[Stored data]
■ ■ ■ ■ ■ ■ ■

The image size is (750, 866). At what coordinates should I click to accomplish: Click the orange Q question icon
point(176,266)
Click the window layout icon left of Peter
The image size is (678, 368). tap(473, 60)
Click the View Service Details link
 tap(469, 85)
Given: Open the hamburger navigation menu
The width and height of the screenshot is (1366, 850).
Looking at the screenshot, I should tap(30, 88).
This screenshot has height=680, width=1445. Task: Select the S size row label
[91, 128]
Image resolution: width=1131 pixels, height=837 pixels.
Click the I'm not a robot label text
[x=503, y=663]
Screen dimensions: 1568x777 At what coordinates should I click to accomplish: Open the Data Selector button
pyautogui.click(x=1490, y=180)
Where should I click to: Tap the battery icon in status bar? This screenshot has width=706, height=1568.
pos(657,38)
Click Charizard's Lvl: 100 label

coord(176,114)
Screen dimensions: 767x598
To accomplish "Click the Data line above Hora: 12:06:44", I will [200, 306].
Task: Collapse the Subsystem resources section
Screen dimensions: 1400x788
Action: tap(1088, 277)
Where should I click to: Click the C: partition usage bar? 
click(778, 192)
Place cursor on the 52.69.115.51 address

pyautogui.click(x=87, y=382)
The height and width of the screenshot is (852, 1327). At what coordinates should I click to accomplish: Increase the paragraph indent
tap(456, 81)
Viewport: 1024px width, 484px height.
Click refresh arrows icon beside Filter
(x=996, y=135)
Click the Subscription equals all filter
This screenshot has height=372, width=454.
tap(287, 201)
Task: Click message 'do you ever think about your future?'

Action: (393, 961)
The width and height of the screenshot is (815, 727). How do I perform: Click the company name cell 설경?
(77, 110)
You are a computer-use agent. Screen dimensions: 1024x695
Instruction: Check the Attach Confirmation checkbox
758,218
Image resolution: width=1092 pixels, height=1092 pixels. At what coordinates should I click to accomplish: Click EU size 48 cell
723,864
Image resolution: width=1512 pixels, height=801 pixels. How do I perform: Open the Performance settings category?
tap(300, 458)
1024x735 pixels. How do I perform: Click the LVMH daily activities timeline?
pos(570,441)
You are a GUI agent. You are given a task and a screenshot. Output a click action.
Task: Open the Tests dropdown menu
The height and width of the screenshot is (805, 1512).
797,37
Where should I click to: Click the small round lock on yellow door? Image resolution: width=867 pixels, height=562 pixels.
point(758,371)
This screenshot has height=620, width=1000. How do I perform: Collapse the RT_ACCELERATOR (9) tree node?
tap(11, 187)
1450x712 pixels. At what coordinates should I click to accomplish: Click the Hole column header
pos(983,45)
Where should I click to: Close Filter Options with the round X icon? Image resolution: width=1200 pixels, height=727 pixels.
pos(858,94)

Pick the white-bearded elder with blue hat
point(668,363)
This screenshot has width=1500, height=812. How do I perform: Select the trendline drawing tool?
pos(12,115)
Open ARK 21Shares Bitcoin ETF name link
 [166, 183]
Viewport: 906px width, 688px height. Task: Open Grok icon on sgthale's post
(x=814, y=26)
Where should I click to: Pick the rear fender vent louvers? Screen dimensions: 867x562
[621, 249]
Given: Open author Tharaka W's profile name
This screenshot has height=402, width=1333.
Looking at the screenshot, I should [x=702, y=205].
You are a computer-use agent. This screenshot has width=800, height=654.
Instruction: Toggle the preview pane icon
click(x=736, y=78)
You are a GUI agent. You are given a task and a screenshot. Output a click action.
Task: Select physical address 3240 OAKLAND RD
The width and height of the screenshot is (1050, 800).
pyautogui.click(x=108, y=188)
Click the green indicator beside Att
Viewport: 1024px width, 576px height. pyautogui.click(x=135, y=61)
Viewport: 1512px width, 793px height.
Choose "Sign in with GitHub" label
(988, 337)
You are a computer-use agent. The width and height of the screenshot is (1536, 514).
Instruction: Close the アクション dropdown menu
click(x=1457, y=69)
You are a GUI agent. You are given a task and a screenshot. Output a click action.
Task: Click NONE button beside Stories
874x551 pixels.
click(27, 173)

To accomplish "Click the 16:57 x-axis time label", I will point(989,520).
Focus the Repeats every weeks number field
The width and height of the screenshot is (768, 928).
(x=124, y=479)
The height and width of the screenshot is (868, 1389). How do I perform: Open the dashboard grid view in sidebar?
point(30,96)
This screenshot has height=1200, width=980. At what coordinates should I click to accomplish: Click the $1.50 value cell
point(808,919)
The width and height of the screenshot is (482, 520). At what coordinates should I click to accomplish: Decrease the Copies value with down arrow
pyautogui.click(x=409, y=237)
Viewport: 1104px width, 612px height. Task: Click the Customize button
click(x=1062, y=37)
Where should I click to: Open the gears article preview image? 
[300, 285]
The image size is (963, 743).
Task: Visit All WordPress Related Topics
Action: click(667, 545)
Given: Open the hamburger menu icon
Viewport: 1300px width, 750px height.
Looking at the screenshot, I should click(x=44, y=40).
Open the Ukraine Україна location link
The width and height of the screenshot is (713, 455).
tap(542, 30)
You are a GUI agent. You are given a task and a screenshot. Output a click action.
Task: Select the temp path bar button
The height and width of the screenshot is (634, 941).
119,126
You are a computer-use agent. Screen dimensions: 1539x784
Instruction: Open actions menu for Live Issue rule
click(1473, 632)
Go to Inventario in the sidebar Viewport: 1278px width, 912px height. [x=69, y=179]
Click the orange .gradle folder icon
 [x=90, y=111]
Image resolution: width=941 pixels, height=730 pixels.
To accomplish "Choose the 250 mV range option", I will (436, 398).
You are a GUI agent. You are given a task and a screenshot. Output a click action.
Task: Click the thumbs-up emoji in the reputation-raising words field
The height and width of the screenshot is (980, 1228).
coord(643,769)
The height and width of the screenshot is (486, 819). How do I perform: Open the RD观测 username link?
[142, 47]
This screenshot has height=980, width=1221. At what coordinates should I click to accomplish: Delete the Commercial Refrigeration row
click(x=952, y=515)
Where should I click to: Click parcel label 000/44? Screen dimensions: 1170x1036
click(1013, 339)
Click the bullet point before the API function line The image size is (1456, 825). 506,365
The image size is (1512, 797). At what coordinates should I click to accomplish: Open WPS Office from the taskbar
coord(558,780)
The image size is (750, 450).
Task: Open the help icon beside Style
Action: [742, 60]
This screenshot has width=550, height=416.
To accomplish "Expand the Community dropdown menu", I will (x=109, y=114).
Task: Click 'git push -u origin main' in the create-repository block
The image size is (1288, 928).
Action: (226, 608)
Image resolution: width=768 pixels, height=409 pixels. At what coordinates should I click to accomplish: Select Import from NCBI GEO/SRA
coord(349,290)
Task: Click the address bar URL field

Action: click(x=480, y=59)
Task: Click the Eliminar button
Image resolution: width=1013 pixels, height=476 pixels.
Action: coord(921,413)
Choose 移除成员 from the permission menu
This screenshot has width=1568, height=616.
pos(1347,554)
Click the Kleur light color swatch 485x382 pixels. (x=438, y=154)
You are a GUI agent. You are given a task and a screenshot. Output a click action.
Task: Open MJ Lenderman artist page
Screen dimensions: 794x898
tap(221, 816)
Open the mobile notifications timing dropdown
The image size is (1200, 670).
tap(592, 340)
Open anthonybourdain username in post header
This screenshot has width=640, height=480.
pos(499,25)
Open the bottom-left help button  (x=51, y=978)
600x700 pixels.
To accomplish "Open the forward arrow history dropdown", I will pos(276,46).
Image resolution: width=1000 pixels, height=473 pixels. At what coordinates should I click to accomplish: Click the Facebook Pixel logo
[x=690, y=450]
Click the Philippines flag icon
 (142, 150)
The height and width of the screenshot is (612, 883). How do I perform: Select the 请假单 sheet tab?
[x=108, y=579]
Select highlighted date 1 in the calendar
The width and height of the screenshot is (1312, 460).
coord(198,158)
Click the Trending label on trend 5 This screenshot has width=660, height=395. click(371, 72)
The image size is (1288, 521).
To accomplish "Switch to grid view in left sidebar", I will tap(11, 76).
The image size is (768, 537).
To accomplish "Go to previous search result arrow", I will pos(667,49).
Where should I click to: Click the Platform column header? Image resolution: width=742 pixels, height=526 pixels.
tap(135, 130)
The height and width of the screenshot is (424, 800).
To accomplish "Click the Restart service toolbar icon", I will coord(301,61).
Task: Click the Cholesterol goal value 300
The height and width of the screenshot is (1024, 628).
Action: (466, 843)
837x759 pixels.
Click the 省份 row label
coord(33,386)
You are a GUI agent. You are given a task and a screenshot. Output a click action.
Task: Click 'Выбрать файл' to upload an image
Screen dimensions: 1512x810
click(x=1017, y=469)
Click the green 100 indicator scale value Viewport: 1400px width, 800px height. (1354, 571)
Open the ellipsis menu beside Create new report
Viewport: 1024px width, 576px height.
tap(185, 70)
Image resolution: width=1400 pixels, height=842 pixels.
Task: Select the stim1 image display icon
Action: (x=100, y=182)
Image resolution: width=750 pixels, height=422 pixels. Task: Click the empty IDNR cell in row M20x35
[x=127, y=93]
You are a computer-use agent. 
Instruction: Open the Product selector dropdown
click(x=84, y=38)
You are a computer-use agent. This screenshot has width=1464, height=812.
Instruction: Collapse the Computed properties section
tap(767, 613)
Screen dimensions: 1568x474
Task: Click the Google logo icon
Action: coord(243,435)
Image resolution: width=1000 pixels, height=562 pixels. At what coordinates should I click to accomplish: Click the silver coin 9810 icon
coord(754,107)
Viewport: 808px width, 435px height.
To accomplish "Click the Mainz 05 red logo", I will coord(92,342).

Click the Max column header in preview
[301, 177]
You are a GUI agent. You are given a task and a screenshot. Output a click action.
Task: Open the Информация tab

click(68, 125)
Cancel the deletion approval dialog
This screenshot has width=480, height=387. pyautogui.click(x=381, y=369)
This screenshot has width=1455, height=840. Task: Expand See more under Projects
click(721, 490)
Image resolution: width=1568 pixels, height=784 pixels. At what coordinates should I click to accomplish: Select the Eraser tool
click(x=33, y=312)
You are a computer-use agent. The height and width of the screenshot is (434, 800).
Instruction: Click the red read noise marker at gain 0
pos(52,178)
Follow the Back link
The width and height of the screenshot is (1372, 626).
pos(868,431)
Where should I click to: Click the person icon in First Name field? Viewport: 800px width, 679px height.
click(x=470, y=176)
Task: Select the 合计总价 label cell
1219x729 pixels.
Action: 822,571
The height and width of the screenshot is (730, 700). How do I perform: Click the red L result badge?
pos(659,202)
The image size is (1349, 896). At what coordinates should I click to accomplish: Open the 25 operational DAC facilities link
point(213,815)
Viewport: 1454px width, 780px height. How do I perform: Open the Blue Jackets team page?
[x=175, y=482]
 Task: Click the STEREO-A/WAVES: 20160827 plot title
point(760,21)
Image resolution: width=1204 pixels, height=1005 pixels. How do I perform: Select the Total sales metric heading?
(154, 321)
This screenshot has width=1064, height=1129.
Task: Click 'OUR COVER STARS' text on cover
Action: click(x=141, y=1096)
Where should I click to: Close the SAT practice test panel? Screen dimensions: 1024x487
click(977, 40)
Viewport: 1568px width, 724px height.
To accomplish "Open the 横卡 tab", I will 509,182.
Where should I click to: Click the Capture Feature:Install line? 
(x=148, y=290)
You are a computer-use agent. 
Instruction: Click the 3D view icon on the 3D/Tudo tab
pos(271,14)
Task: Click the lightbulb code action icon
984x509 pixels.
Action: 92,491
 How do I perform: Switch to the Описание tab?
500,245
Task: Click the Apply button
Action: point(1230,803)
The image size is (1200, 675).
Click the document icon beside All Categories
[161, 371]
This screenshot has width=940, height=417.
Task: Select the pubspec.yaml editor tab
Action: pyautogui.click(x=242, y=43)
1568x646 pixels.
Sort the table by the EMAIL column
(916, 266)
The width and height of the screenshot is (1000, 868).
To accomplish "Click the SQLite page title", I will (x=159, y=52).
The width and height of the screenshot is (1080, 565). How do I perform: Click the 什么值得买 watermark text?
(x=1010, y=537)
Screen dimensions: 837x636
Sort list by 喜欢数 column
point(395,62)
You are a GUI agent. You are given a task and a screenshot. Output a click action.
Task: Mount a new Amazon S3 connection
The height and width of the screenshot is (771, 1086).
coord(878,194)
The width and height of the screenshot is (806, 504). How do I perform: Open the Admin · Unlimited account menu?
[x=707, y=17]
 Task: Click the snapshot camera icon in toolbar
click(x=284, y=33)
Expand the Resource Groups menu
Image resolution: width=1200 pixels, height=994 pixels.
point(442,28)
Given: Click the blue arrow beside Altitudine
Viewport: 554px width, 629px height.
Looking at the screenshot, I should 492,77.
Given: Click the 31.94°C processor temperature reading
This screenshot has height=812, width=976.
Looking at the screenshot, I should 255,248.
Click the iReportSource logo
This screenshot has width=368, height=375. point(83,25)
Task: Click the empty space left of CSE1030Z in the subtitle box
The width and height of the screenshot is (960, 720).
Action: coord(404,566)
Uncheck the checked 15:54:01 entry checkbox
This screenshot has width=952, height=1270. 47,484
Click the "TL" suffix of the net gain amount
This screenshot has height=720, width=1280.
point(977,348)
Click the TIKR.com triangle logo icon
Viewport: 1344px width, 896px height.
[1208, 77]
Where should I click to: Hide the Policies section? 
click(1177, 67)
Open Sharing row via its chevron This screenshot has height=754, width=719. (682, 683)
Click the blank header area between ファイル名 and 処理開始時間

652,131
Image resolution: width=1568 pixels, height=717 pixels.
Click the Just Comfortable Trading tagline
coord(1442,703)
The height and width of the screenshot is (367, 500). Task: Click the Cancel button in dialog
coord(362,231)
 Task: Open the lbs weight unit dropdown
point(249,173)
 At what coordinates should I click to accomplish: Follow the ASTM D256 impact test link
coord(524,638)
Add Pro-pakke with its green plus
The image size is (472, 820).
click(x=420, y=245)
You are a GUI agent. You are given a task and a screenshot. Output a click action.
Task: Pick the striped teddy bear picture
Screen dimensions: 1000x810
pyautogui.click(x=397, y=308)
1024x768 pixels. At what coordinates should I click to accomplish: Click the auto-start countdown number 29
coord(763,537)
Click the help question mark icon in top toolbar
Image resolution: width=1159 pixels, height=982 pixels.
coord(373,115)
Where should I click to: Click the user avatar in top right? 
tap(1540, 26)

■ ■ ■ ■ ■ ■ ■

Throughout the records above, find the lines in which the word "will" appears and return them.

#### SOLUTION FOR THIS TASK
To accomplish "Click the Data line above Hora: 12:06:44", I will [200, 306].
To accomplish "Click the 16:57 x-axis time label", I will point(989,520).
To accomplish "Choose the 250 mV range option", I will (436, 398).
To accomplish "Expand the Community dropdown menu", I will (x=109, y=114).
To accomplish "Open the forward arrow history dropdown", I will pos(276,46).
To accomplish "Switch to grid view in left sidebar", I will tap(11, 76).
To accomplish "Go to previous search result arrow", I will pos(667,49).
To accomplish "Click the Restart service toolbar icon", I will coord(301,61).
To accomplish "Click the Mainz 05 red logo", I will coord(92,342).
To accomplish "Open the 横卡 tab", I will 509,182.
To accomplish "Click the SQLite page title", I will (x=159, y=52).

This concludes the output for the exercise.